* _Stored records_
Segment Open

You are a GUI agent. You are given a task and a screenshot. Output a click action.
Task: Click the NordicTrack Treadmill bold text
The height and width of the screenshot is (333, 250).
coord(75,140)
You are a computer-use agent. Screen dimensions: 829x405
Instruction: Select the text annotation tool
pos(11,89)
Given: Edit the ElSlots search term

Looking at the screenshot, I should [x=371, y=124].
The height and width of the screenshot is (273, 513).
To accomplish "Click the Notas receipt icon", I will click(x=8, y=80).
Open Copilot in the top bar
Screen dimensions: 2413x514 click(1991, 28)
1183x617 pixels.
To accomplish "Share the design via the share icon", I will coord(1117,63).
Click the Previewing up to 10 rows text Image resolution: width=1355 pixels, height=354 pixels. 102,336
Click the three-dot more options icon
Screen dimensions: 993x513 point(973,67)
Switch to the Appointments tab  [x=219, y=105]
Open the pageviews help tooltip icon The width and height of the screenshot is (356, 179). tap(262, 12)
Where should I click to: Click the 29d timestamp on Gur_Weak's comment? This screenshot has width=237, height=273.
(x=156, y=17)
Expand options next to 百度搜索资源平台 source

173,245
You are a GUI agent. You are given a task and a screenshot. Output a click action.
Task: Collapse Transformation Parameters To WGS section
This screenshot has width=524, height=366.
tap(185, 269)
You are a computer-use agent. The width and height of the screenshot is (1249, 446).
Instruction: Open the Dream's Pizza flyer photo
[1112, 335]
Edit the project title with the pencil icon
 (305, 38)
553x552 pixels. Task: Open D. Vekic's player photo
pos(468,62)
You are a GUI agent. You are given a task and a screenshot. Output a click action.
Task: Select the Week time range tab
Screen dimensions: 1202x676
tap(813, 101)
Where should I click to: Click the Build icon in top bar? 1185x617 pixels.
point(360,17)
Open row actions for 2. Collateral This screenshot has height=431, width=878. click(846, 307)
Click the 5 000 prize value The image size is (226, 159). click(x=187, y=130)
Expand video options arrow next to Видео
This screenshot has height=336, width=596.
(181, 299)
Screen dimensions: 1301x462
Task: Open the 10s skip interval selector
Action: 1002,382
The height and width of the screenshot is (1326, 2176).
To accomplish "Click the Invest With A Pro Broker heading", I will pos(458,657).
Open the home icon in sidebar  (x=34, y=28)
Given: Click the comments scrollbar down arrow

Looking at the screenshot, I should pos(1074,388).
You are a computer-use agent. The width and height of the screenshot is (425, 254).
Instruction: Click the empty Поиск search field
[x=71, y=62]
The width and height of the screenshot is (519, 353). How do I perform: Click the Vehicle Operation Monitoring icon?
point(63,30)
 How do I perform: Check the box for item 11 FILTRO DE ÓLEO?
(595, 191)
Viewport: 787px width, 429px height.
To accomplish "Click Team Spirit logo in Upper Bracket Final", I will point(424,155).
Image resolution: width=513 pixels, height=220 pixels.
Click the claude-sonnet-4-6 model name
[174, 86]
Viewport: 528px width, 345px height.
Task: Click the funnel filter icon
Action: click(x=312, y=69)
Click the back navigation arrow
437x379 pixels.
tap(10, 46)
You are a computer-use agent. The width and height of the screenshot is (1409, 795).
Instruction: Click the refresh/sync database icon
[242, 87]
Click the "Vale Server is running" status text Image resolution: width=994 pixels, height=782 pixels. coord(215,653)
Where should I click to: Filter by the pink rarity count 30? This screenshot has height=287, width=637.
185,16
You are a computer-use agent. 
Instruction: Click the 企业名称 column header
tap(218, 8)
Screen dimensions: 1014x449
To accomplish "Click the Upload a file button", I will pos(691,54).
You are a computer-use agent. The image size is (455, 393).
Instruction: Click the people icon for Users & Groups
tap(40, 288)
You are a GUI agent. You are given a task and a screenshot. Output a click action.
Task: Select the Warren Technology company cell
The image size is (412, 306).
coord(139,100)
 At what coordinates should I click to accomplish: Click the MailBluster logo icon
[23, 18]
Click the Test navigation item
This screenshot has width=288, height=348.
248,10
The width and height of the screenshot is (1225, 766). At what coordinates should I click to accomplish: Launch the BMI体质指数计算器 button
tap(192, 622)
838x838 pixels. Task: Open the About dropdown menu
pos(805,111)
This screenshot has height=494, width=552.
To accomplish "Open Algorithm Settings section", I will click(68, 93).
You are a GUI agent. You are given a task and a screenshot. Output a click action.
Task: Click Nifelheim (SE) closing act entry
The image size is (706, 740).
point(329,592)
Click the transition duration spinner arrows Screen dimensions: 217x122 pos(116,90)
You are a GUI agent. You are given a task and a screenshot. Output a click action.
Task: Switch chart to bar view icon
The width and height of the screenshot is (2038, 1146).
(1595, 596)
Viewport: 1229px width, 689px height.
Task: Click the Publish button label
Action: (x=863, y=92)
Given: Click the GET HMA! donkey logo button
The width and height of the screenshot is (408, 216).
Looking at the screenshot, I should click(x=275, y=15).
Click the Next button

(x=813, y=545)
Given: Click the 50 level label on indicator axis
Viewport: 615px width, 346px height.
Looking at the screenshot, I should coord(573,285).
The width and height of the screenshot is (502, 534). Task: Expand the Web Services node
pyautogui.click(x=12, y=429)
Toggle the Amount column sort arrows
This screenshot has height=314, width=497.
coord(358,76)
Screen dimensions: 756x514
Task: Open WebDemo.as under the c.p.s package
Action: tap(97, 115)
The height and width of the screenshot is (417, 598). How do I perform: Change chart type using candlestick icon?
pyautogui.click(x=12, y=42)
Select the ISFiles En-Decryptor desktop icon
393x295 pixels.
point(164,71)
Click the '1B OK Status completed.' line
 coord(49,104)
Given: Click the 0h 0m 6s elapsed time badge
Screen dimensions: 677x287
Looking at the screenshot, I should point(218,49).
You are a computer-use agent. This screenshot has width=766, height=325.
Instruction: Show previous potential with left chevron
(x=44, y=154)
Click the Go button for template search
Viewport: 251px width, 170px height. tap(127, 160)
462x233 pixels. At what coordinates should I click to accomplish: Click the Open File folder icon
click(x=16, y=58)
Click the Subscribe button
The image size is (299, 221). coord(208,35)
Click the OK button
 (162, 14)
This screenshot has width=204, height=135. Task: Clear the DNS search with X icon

Segment Closed

* _WHAT THE EXERCISE ASKS_
Show me all lines in the records that contain "arrows".

* _EXERCISE OUTPUT_
Click the transition duration spinner arrows Screen dimensions: 217x122 pos(116,90)
Toggle the Amount column sort arrows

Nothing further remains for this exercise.